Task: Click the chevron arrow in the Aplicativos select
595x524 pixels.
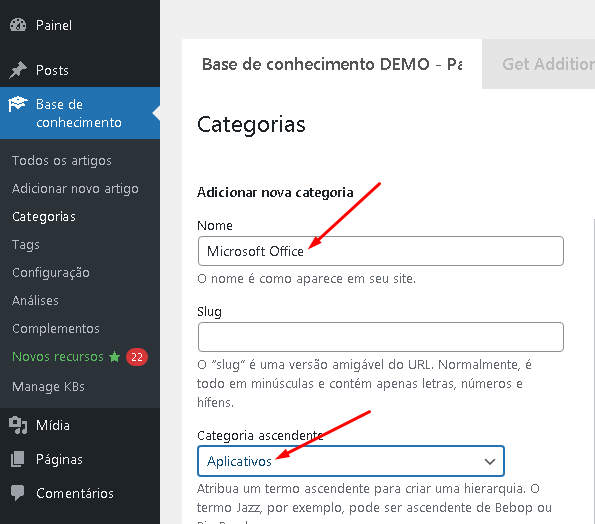Action: pyautogui.click(x=490, y=462)
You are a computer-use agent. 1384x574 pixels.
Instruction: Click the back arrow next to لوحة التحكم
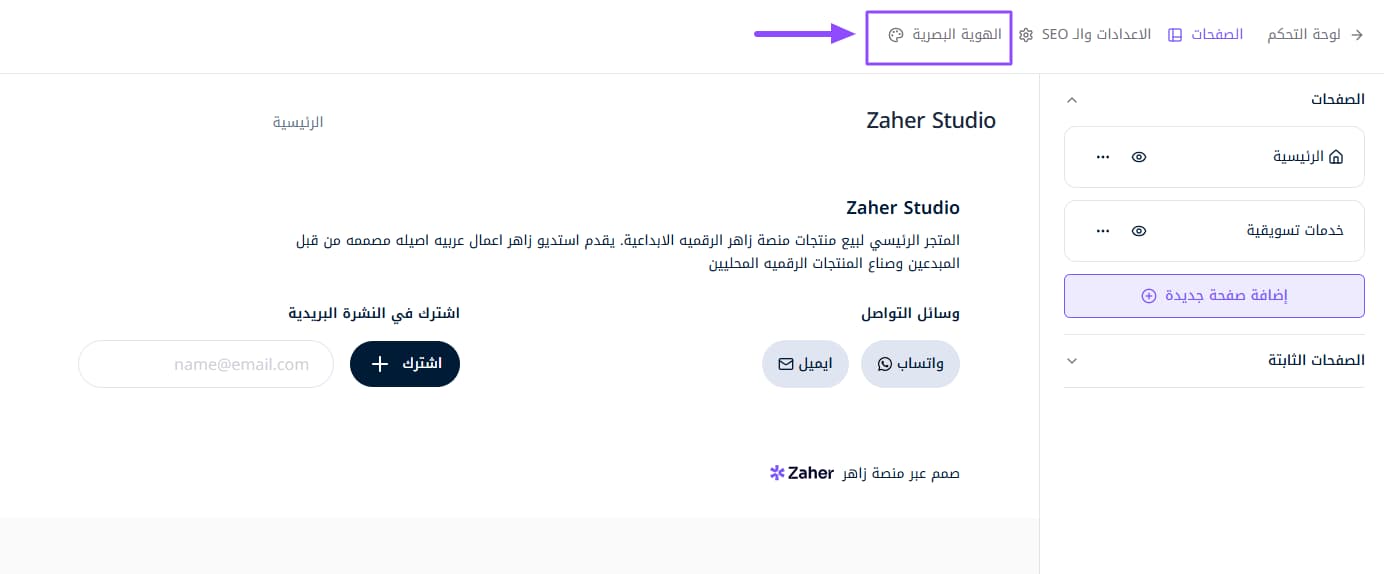click(x=1357, y=35)
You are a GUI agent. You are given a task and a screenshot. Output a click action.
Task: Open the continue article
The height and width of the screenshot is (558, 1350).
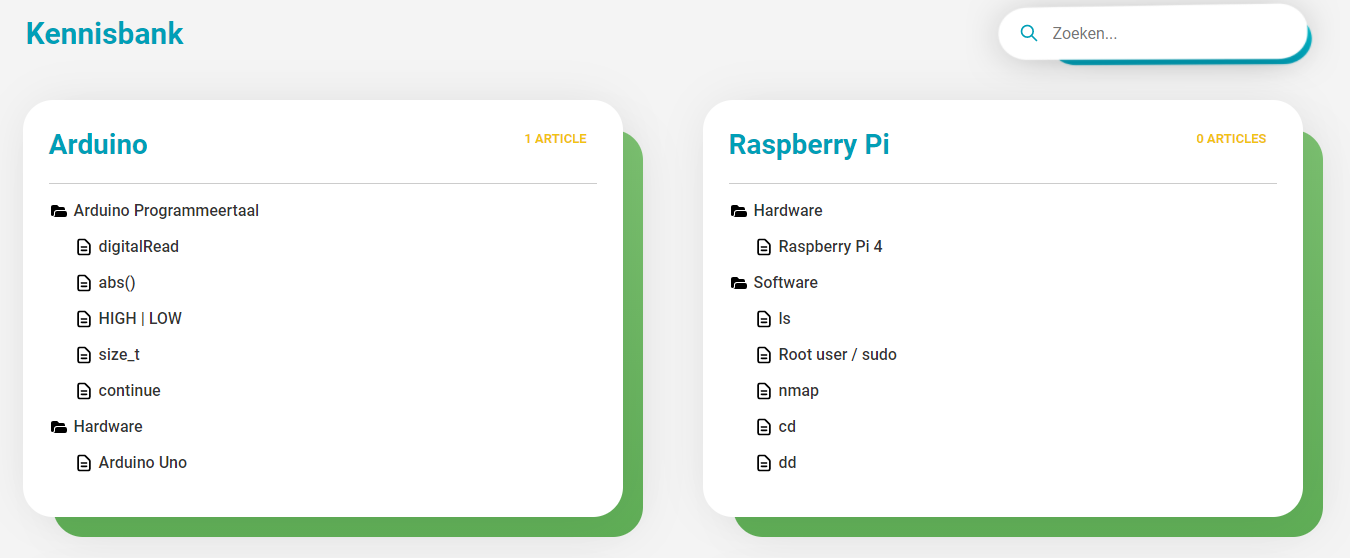click(x=129, y=391)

********

▶ **Problem details**
The entries should be reproduced word for word, pictures omitted.

▶ **Response area**
Task: Click the chevron arrow in the Aplicativos select
595x524 pixels.
Action: pyautogui.click(x=490, y=462)
You are a computer-use agent. 1384x574 pixels.
Instruction: Click the back arrow next to لوحة التحكم
click(x=1357, y=35)
You are a GUI agent. You are given a task and a screenshot. Output a click action.
Task: Open the continue article
The height and width of the screenshot is (558, 1350).
click(x=129, y=391)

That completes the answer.